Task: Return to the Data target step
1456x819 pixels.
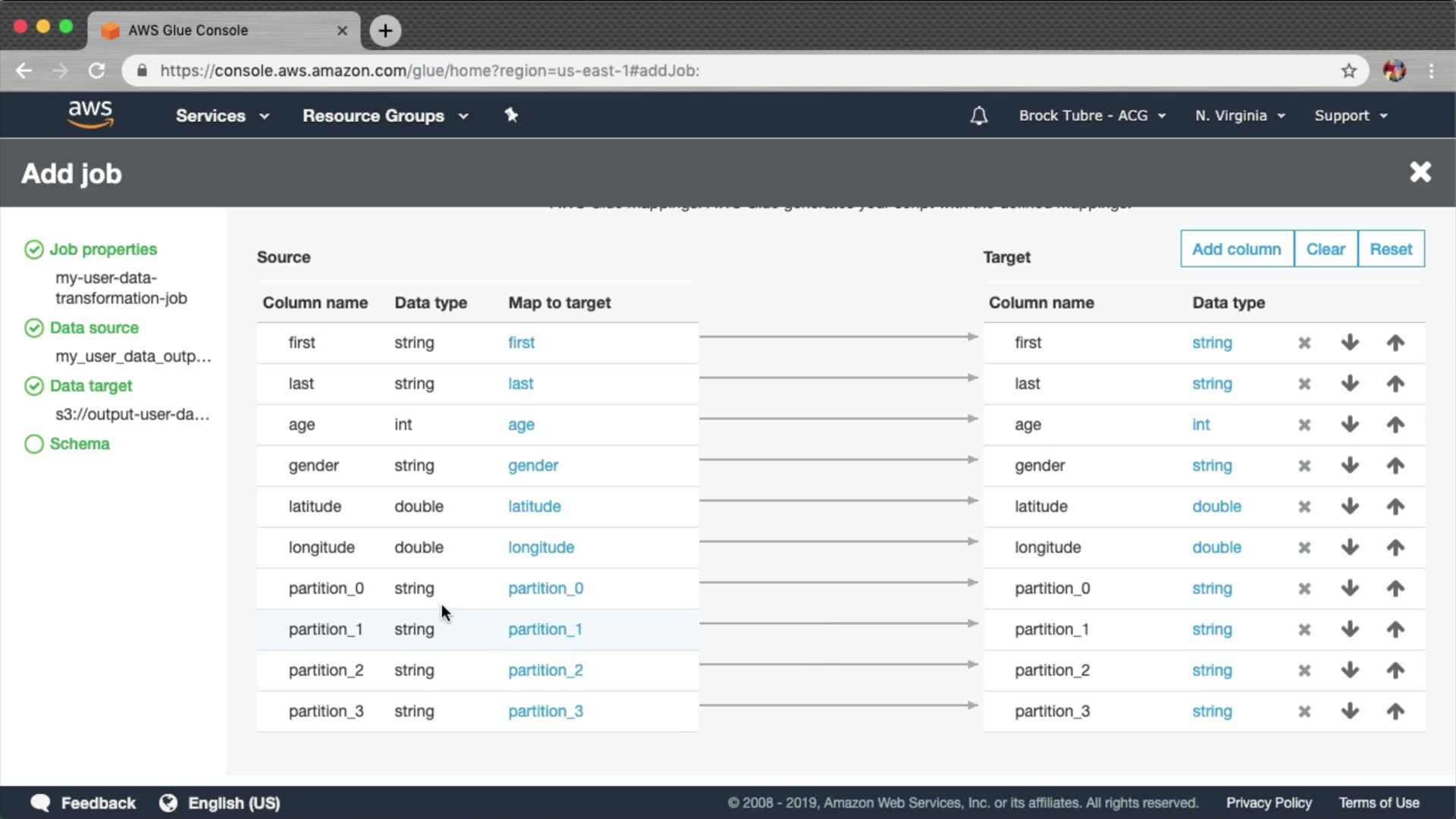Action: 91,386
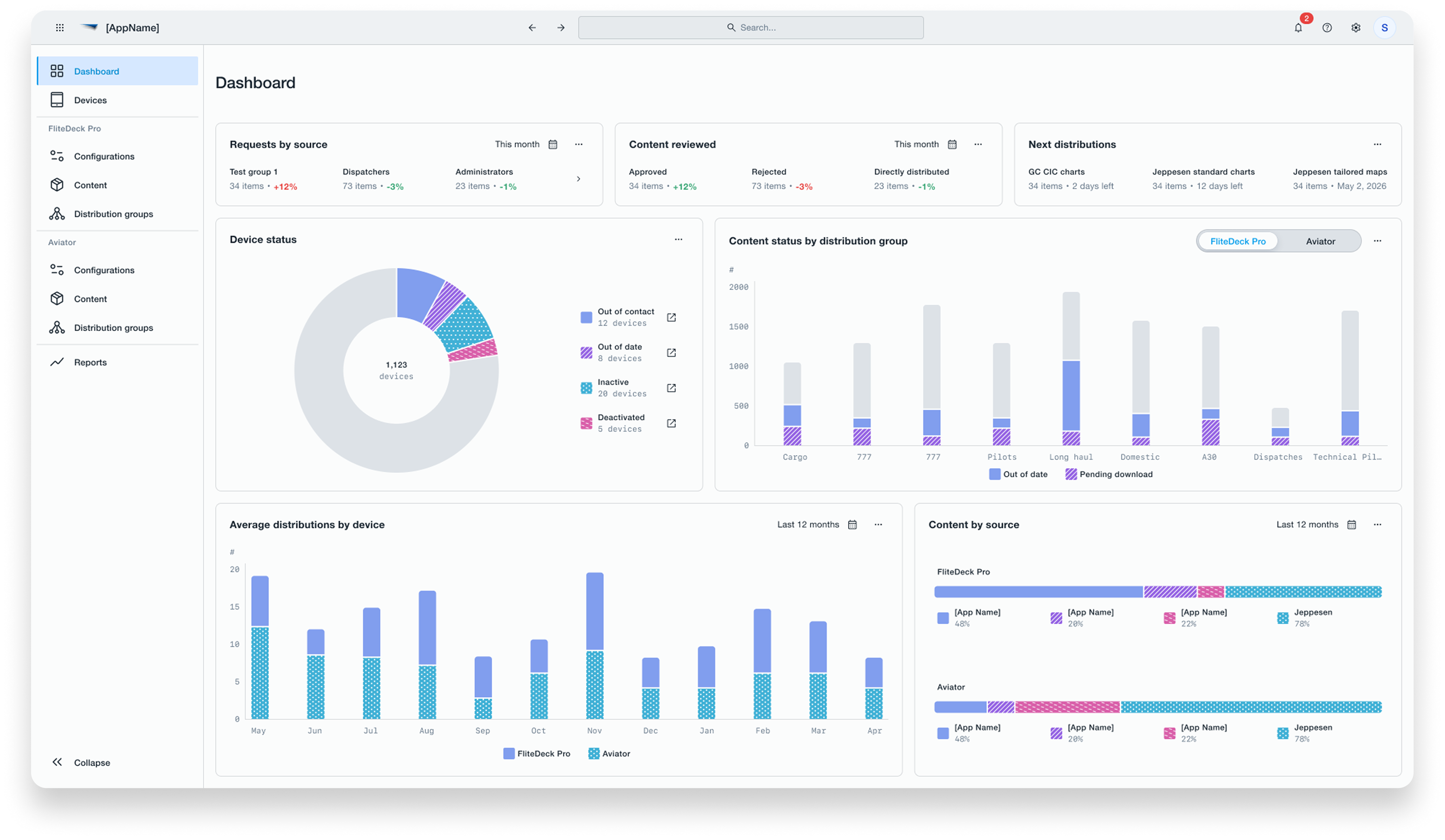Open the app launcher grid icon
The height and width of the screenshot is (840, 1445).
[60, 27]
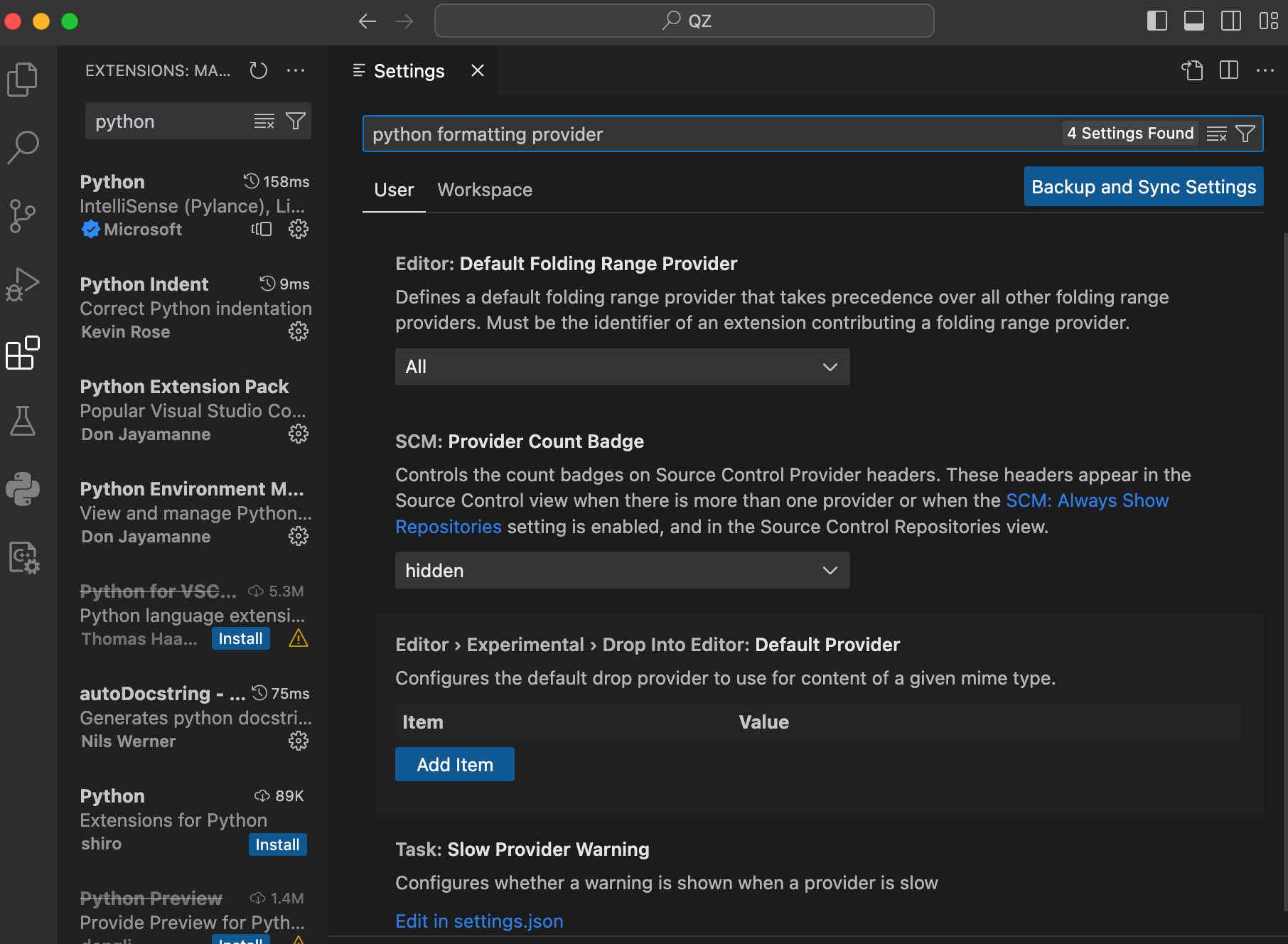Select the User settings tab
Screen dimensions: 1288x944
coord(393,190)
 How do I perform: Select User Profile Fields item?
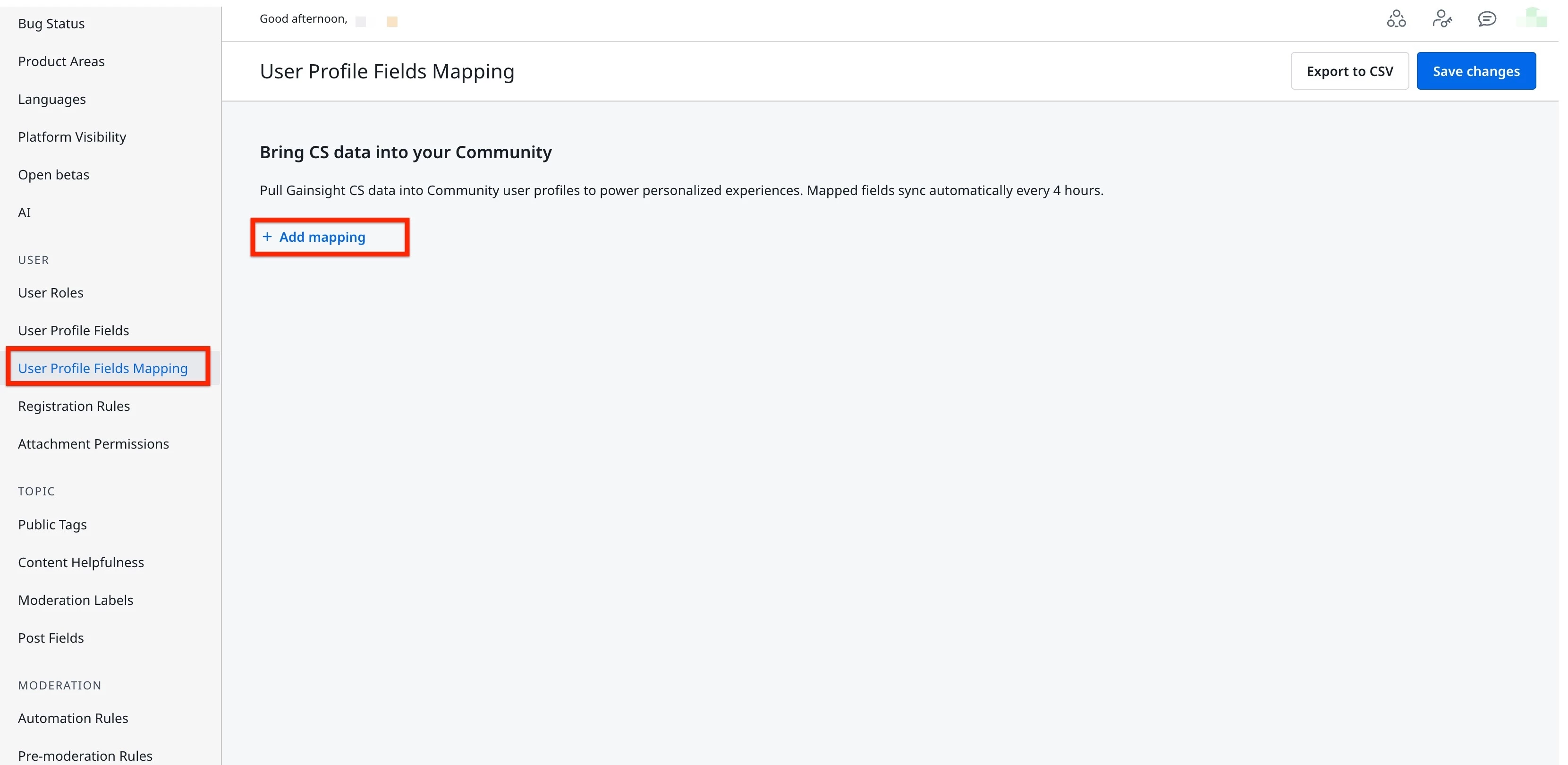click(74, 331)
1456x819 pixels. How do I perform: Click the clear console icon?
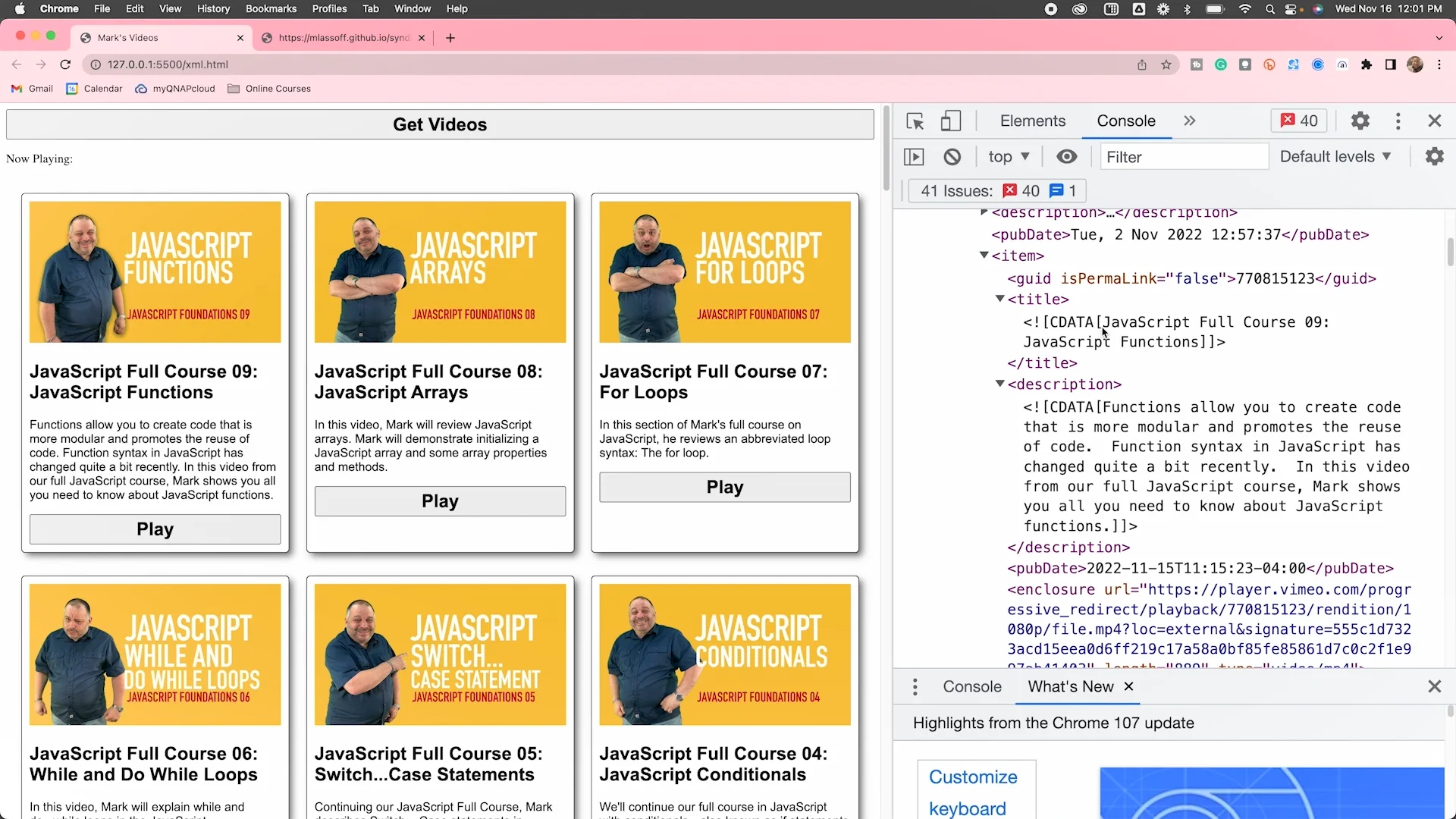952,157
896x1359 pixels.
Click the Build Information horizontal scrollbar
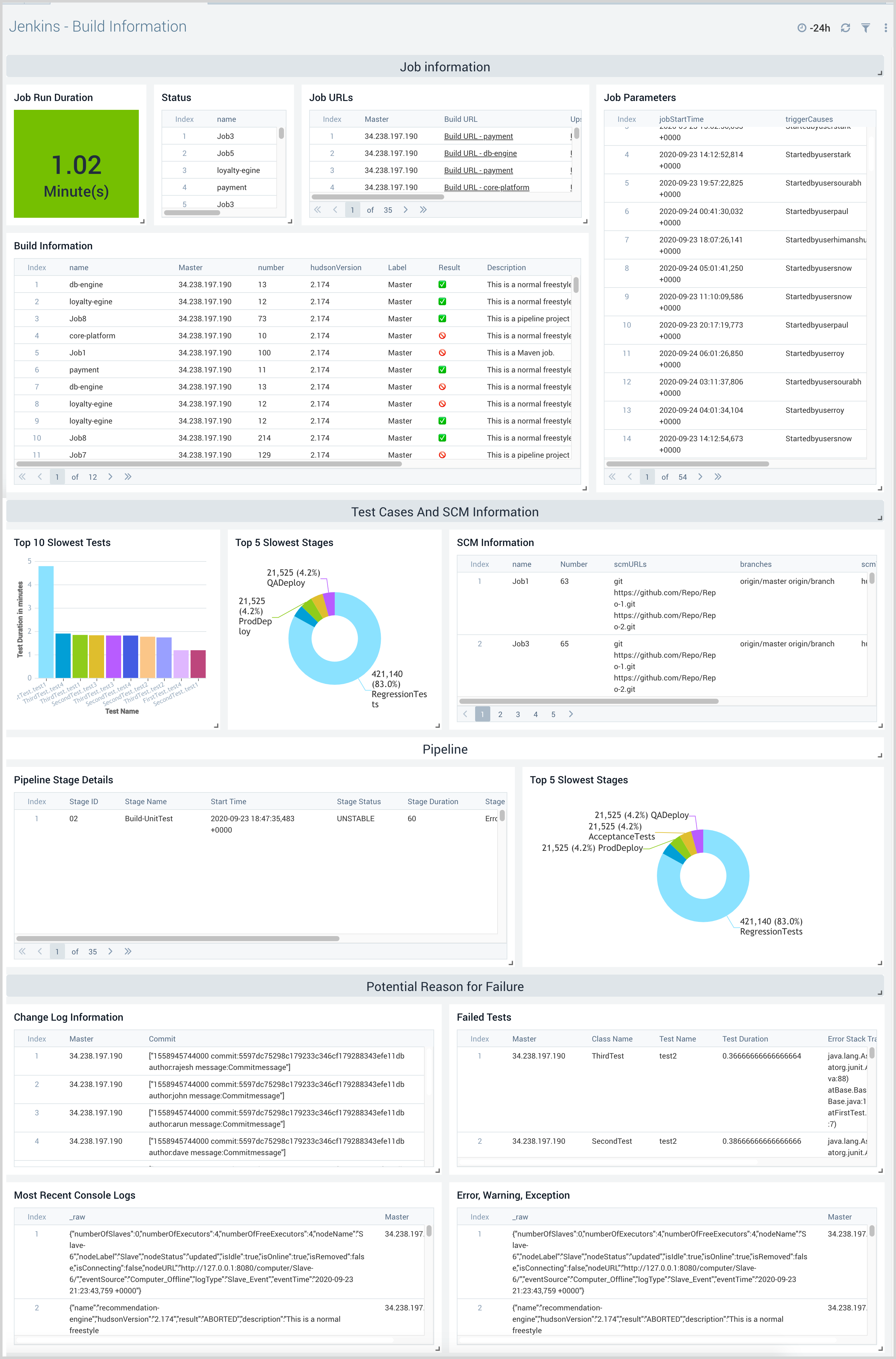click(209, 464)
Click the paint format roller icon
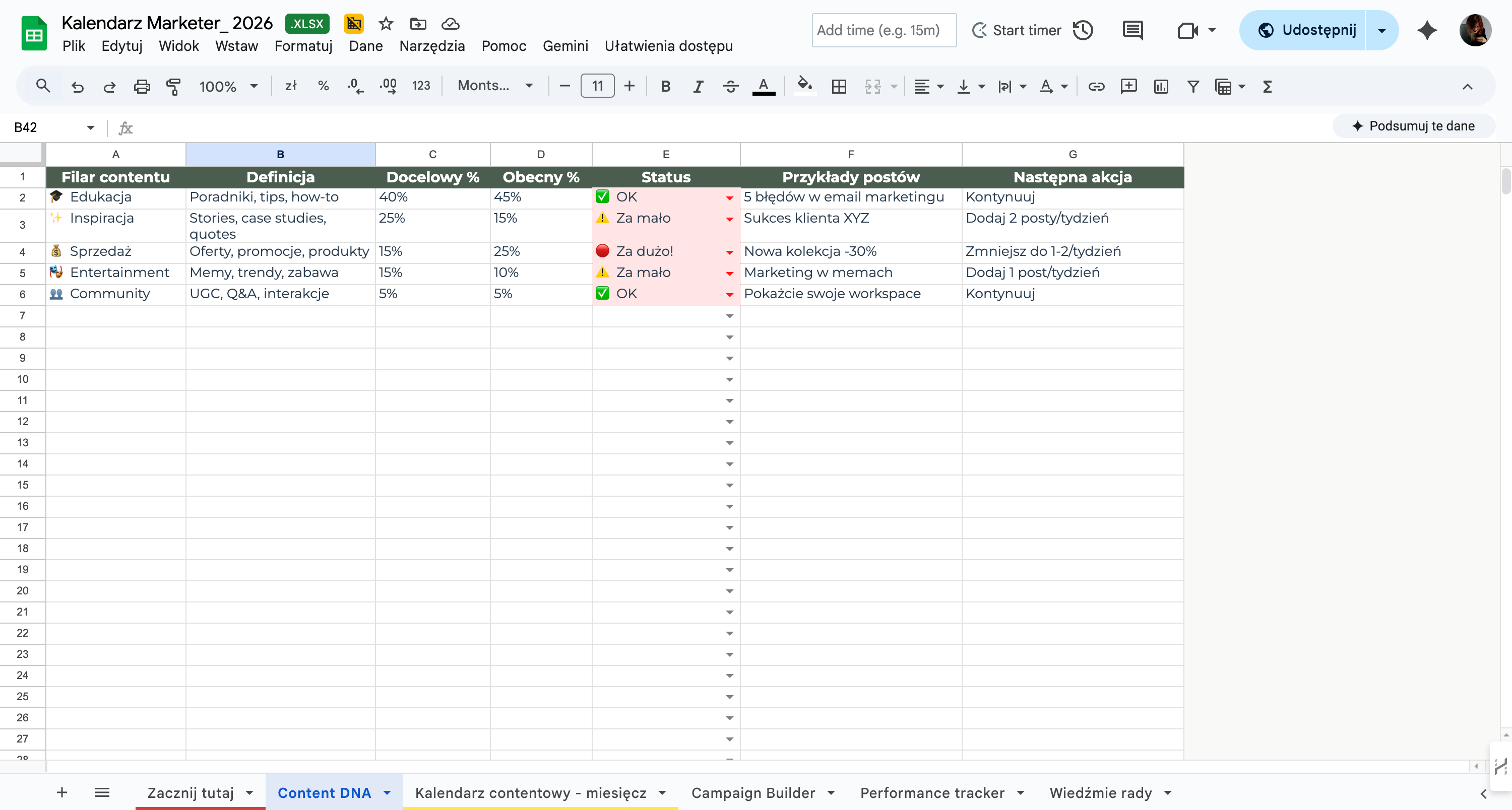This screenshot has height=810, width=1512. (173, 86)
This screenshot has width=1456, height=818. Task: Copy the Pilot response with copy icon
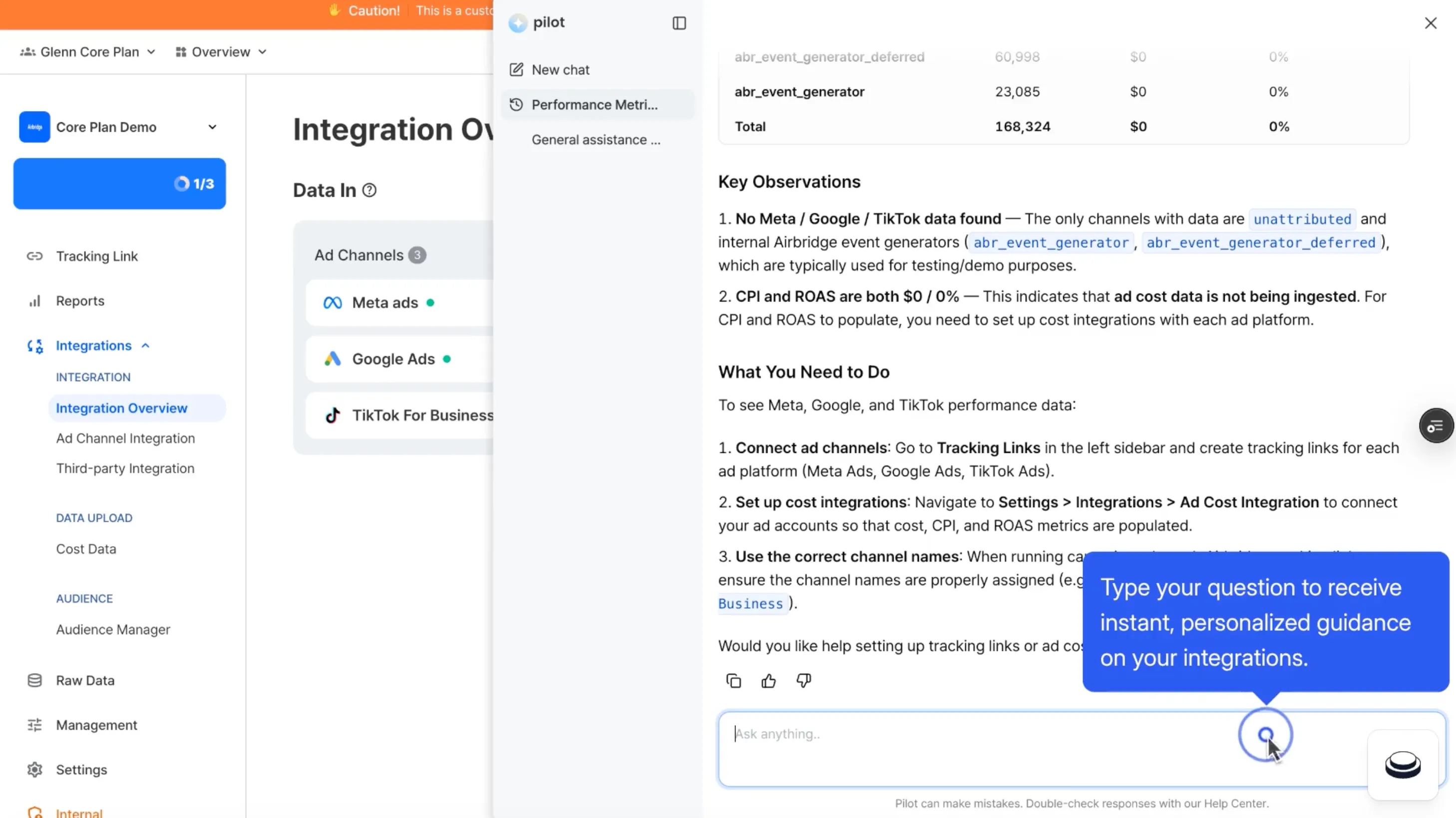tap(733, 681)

+++

What to produce
The data should be printed again unchanged; leave its pictures out.

Response to the task
Task: Return to the Data target step
1456x819 pixels.
Action: 91,386
Open the app launcher grid icon
The height and width of the screenshot is (840, 1445).
[60, 27]
Select the User settings tab
Screen dimensions: 1288x944
coord(393,190)
 How do I perform: Select User Profile Fields item?
click(74, 331)
1456x819 pixels. How do I perform: Click the clear console icon?
952,157
896x1359 pixels.
Click the Build Information horizontal scrollbar
click(209, 464)
Click the paint format roller icon
This screenshot has height=810, width=1512. (173, 86)
This screenshot has width=1456, height=818. Task: Copy the Pilot response with copy icon
tap(733, 681)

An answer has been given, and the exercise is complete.